(Stored records)
▬▬▬▬▬▬

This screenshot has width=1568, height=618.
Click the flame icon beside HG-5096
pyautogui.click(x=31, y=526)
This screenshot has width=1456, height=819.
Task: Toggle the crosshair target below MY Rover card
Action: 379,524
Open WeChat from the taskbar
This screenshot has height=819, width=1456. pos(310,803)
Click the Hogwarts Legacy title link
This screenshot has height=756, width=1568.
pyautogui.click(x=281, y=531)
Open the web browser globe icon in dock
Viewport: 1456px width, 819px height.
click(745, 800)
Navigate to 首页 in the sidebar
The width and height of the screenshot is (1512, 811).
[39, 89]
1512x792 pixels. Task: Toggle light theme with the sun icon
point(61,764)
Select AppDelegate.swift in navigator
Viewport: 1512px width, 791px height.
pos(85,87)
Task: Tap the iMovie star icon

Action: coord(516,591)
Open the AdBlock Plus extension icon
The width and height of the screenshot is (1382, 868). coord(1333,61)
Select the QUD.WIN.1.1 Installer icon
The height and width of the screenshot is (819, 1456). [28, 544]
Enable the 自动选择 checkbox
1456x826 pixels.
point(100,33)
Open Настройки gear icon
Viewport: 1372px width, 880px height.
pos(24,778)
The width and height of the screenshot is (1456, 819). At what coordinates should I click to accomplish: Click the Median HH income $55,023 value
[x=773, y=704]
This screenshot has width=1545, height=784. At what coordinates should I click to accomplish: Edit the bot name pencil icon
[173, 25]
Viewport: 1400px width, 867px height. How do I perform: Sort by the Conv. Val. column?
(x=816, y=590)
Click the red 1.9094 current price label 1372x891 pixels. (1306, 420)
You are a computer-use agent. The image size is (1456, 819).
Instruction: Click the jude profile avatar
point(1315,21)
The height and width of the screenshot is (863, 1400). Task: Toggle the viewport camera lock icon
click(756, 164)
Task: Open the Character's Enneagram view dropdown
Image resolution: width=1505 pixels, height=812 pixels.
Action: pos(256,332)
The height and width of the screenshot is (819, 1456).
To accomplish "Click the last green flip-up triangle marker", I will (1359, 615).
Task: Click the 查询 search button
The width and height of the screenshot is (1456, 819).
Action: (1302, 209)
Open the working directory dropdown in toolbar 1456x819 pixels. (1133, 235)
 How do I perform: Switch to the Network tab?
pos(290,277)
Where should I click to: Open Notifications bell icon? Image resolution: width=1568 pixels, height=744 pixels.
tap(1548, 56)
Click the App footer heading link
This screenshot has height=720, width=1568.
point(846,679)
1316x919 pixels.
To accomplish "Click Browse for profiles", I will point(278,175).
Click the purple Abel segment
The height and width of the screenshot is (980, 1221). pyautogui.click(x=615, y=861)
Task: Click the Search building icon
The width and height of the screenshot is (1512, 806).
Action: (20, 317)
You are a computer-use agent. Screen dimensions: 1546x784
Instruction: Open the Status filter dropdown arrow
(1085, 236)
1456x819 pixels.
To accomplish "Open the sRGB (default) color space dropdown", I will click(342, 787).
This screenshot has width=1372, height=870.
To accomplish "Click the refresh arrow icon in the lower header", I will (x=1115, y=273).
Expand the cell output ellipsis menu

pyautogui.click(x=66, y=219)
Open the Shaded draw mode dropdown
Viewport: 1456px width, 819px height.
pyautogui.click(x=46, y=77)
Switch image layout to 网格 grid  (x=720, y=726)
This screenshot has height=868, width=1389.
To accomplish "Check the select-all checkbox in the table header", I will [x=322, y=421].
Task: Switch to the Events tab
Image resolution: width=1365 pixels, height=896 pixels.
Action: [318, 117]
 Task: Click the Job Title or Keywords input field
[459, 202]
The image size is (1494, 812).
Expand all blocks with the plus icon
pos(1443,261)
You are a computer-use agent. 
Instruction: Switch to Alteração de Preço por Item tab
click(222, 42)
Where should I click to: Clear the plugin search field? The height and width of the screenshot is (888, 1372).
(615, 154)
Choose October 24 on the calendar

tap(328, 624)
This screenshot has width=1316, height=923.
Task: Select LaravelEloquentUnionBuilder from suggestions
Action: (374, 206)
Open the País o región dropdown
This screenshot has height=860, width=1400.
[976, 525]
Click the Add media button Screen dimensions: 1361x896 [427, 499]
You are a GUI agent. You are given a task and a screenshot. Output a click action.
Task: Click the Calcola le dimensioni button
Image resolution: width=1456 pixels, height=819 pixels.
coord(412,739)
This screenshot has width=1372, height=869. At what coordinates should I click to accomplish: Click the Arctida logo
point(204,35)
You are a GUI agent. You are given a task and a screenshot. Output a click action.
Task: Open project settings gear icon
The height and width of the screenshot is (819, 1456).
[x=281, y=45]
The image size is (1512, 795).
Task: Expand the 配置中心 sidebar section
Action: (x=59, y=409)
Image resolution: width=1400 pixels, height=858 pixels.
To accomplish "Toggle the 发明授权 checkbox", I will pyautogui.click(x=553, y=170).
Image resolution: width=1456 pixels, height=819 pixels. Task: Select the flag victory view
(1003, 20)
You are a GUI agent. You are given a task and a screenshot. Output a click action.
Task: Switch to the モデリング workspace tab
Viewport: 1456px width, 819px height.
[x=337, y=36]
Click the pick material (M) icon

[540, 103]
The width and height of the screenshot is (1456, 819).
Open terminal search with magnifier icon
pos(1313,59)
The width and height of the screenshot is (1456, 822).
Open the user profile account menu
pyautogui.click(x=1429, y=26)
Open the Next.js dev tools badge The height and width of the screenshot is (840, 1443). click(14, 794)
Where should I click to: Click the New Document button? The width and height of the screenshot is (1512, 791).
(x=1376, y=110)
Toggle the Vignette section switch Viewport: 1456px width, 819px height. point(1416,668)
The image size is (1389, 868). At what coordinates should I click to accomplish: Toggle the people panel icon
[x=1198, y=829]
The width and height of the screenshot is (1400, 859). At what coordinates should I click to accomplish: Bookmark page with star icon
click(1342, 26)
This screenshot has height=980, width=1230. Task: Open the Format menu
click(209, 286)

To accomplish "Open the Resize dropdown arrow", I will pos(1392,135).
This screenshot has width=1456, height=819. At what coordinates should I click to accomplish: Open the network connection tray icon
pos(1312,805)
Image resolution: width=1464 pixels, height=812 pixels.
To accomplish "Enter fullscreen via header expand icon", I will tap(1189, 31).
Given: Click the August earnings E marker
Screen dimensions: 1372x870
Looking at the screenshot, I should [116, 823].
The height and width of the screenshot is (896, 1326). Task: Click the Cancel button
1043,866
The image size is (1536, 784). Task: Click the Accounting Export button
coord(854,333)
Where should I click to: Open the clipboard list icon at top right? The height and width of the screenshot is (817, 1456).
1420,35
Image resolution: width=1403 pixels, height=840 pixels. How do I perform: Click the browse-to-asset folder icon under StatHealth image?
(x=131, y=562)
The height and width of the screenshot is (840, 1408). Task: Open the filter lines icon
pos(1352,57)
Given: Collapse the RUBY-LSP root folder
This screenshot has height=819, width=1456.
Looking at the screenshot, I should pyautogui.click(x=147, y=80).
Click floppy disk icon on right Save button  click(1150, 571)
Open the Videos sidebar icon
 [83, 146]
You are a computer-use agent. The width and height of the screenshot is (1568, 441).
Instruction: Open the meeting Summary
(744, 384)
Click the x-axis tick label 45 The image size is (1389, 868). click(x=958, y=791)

▬▬▬▬▬▬

Brief: The output should be exactly the lines above from the line containing "Click the purple Abel segment" to the line containing "This screenshot has height=868, width=1389.", inclusive, with no other lines.

Solution for this exercise:
Click the purple Abel segment
The height and width of the screenshot is (980, 1221). pyautogui.click(x=615, y=861)
Task: Click the Search building icon
The width and height of the screenshot is (1512, 806).
Action: (20, 317)
You are a computer-use agent. Screen dimensions: 1546x784
Instruction: Open the Status filter dropdown arrow
(1085, 236)
1456x819 pixels.
To accomplish "Open the sRGB (default) color space dropdown", I will click(342, 787).
This screenshot has width=1372, height=870.
To accomplish "Click the refresh arrow icon in the lower header", I will (x=1115, y=273).
Expand the cell output ellipsis menu

pyautogui.click(x=66, y=219)
Open the Shaded draw mode dropdown
Viewport: 1456px width, 819px height.
pyautogui.click(x=46, y=77)
Switch image layout to 网格 grid  (x=720, y=726)
This screenshot has height=868, width=1389.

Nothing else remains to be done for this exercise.